The Early Modern Text Lab is a proposed new digital humanities platform that uses AI to turn large quantities of historical texts into richly structured, queryable data. At its core is a tagging engine that does two things simultaneously: (1) it recognizes and applies an existing controlled vocabulary of people, places, commodities, events, legal roles, and conceptual categories, and (2) it identifies new words, phrases, and concepts that ought to be tagged but are not yet part of the vocabulary. Every upload triggers this dual process—AI applies known tags with contextual sensitivity (handling variant spellings, sense distinctions, and case-specific roles), while also proposing new entries that the scholar can approve or reject.

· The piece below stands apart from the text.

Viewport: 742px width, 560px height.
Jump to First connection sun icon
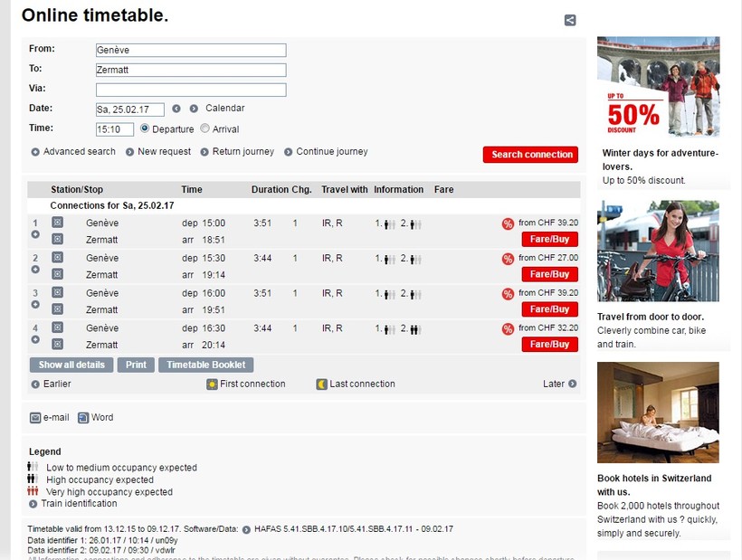pyautogui.click(x=212, y=384)
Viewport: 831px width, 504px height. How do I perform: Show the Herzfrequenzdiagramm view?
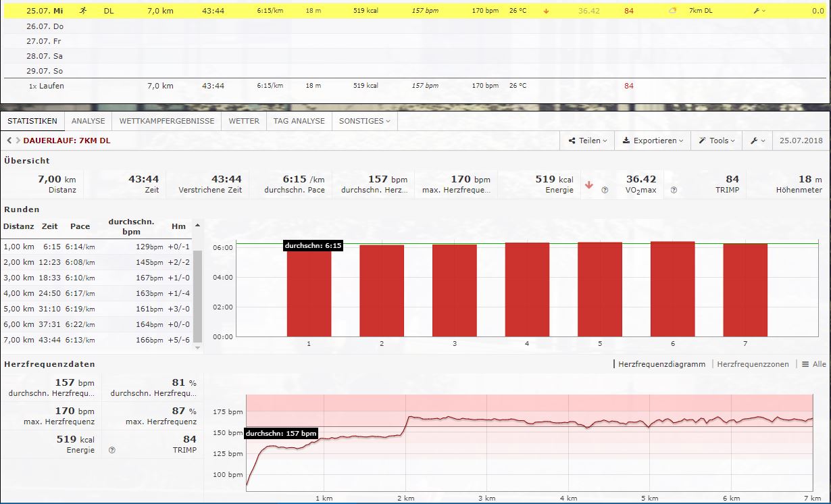pos(661,364)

Over time, the system becomes increasingly intelligent: its vocabulary expands, its tagging accuracy improves, and its sense-disambiguation and entity-matching become more precise.

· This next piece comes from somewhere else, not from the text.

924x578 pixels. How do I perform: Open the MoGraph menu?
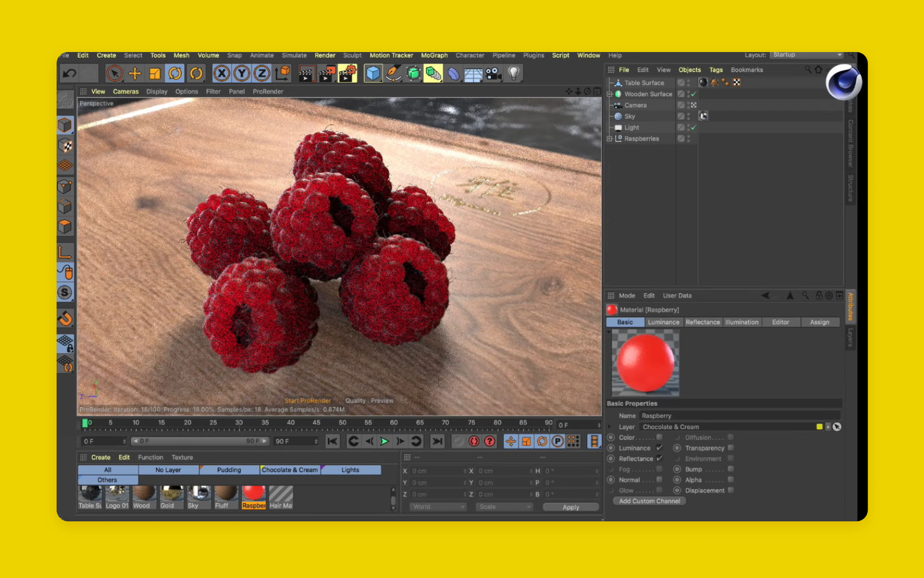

Built on top of this growing layer of structured annotations is an environment for serious historical analysis. Once documents are tagged, the Lab allows scholars to query their corpus in sophisticated ways: finding all events of a particular type, mapping relationships among people and places, tracing changes over time, or identifying patterns that would be invisible in raw text and impossible for a human to identify without AI assistance. A student taking on this project would design and implement the core platform—AI tagging and suggestion pipelines, human-in-the-loop review workflows, metadata handling, and a knowledge-graph backend—creating a tool that lets historians do at scale what is extremely difficult to do now: ask complex, data-driven research questions directly of thousands of early modern documents.